_Exercise_:
Starting at the first line of the listing below and ending at the line with "Task: Expand the Shop by category dropdown", copy each line exactly.

_Exercise data_:

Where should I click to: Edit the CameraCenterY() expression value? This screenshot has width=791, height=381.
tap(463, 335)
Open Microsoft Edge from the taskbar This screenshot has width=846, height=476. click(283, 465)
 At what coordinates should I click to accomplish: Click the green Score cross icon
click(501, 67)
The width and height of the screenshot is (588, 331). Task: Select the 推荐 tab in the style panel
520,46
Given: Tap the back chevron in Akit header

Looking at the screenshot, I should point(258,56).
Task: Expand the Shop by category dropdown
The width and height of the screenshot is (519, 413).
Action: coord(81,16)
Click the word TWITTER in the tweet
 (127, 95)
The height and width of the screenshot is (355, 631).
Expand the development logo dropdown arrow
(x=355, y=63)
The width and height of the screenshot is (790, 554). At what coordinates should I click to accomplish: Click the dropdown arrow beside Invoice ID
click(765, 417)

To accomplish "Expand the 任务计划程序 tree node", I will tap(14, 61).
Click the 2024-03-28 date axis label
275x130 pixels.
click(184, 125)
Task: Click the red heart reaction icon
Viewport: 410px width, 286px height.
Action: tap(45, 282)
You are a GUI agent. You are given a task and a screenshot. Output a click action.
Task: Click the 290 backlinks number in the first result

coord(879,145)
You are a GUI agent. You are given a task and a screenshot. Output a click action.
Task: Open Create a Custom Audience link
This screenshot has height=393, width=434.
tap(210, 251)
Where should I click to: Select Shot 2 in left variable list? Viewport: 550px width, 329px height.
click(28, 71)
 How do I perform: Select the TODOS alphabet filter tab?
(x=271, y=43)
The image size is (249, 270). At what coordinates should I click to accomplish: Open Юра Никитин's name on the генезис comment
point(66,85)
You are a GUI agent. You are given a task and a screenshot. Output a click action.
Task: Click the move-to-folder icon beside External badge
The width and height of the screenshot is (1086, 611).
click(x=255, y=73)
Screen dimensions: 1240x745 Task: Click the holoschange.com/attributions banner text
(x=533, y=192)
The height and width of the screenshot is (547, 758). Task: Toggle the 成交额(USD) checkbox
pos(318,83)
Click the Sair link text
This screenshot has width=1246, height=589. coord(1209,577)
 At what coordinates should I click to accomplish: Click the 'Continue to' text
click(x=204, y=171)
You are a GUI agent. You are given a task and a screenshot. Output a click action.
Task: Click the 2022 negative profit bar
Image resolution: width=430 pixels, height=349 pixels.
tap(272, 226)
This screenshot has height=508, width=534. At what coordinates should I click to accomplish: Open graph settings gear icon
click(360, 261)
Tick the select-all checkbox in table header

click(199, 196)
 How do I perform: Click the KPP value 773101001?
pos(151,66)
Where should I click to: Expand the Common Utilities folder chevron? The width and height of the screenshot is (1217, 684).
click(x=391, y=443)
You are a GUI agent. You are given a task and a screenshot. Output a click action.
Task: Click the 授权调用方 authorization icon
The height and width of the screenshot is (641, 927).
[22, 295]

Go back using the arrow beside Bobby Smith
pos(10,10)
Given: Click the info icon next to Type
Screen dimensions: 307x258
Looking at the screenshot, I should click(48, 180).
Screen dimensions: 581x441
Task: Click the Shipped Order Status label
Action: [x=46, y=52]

_Finished exercise_:
Where should I click to: Edit the CameraCenterY() expression value? This screenshot has width=791, height=381.
tap(463, 335)
Open Microsoft Edge from the taskbar This screenshot has width=846, height=476. click(283, 465)
 At what coordinates should I click to accomplish: Click the green Score cross icon
click(501, 67)
The width and height of the screenshot is (588, 331). Task: Select the 推荐 tab in the style panel
520,46
Given: Tap the back chevron in Akit header

Looking at the screenshot, I should point(258,56).
Task: Expand the Shop by category dropdown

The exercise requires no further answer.